I have a PyTorch training on EC2 (plain pytorch, not Ray Train) that trains on thousands of large images (100Mb each). I’m hesitating between:
creating a map-style PyTorch Dataset class fetching images from S3 in the getitem (possibly with a local cache to make epoch 2 read locally),
reading multi-image files sequentially via an iterable dataset, powered by Webdataset. This seems to be SOTA yet doc is a bit sparse
I’m satisfied with neither: option 1 is transparent, easy, but verbose. Option 2 is performant but more opaque (+ requires an additional tar compression step)
I’m wondering: can Ray Datasets save my day here? And power efficient dataloading of large pictures in S3 to a PyTorch script? How?
Hi @Lacruche, Datasets should work great here! Datasets provides an API for reading binary files such as imagery, and has a .to_torch()API that yields a familiar PyTorch IterableDataset that you can directly consume within your PyTorch trainer:
ds_pipe = ray.data.read_binary_files("s3://some/bucket") \
.map(lambda bytes: {"data": to_image(bytes), "label": to_label(bytes)}) \
.repeat(num_epochs)
for epoch, ds in enumerate(ds_pipe.iter_epochs()):
torch_ds: torch.utils.data.IterableDataset = ds.to_torch(...)

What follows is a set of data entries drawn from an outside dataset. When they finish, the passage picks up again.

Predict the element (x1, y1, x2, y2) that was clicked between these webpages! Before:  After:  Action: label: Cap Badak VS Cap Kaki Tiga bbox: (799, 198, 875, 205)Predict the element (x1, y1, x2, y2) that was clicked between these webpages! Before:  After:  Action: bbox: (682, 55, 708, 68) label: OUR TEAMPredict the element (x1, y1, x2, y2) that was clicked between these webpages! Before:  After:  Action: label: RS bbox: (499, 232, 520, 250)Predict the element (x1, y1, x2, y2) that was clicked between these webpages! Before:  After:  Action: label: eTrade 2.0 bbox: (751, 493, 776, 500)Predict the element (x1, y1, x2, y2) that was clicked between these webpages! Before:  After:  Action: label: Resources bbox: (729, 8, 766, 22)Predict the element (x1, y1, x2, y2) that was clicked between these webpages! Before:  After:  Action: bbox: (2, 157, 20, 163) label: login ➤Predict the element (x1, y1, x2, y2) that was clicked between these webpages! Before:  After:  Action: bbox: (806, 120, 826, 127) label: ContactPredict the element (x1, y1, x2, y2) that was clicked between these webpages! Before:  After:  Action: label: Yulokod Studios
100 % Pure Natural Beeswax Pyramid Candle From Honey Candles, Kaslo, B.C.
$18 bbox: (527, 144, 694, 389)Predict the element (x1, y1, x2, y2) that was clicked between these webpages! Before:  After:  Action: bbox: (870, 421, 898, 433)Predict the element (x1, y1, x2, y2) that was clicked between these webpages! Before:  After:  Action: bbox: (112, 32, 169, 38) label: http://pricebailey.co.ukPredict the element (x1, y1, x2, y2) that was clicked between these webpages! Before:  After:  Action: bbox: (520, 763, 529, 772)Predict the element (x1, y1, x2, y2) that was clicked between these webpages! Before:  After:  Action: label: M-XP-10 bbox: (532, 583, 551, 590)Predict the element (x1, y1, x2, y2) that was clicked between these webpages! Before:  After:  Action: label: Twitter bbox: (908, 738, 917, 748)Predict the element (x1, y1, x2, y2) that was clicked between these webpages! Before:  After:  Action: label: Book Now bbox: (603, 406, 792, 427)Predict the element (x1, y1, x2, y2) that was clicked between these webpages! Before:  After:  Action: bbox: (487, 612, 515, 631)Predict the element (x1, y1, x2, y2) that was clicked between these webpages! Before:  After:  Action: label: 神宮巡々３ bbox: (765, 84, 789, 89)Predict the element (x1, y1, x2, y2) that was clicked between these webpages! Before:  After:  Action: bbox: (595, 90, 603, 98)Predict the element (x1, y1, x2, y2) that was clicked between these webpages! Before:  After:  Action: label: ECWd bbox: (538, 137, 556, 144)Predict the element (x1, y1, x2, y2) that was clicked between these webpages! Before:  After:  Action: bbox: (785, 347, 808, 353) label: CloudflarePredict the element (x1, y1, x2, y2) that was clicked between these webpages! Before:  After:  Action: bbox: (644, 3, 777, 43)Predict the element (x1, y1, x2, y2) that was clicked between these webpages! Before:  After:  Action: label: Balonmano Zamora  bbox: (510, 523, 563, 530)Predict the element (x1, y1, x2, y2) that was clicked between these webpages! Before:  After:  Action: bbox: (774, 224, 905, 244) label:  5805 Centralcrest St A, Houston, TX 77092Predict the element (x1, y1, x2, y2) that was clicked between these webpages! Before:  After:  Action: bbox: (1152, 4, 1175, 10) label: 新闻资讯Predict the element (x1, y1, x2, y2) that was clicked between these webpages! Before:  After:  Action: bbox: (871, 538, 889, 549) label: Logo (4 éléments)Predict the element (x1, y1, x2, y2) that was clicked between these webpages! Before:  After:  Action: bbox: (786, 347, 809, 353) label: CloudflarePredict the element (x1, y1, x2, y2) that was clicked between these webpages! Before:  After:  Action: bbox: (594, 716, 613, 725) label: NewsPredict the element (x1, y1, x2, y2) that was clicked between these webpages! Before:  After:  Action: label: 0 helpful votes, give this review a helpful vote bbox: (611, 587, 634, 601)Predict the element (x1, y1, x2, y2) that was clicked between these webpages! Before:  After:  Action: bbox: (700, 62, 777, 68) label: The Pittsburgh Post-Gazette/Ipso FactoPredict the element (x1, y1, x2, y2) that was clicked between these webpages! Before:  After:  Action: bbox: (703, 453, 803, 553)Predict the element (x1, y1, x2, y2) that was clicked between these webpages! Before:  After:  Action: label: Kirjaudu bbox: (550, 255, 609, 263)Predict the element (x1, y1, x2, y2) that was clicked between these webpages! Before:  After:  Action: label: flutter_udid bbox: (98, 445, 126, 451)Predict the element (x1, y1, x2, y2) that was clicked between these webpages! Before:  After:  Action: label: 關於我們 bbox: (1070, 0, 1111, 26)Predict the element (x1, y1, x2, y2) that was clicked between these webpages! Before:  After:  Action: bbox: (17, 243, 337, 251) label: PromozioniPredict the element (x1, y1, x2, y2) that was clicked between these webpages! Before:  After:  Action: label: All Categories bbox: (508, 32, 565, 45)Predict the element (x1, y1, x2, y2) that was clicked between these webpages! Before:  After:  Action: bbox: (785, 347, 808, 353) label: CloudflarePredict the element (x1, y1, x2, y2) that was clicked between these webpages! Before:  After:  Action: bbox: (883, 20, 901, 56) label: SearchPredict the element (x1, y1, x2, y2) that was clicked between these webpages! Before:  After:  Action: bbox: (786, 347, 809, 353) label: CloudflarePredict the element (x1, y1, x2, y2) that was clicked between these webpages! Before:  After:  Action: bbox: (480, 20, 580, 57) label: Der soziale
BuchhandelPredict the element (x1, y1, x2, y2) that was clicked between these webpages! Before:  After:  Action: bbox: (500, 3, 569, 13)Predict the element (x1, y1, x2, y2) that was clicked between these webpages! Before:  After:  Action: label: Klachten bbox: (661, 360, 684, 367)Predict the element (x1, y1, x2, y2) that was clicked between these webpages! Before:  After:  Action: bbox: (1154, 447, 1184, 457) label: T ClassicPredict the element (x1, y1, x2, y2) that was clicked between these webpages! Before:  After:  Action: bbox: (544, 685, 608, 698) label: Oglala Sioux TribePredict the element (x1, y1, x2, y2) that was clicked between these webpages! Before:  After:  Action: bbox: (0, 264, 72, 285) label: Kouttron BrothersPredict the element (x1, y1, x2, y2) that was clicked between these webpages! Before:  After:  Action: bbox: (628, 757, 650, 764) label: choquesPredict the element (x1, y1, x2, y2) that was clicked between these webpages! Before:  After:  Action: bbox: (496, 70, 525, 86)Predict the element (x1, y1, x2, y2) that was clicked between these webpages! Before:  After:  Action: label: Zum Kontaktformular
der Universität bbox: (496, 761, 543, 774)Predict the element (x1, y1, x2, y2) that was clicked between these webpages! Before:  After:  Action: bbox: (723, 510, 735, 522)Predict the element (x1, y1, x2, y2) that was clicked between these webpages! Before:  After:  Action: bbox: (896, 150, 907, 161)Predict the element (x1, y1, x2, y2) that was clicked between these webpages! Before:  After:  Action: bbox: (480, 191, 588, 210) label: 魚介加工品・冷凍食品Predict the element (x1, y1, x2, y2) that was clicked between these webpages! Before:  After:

for batch_idx, data in enumerate(torch_ds):
# get the inputs; data is a list of [inputs, labels]
inputs, labels = data
# zero the parameter gradients
optimizer.zero_grad()
# forward + backward + optimize
outputs = net(inputs)
loss = criterion(outputs, labels)
loss.backward()
optimizer.step()
The imagery will be read into and held in distributed memory, and will be fed to your trainer(s) with options for prefetching, batching, etc.
Hey @Lacruche . Another alternate you could consider is Activeloop Hub. It’s a OSS format optimized for computer vision data, and it’s primary benefit is the ability to stream data while training models. The Python API is also very simple, and you can continue to store your data in your S3 Bucket.
Full disclosure, I work for Activeloop, but we’d love if you give it a shot.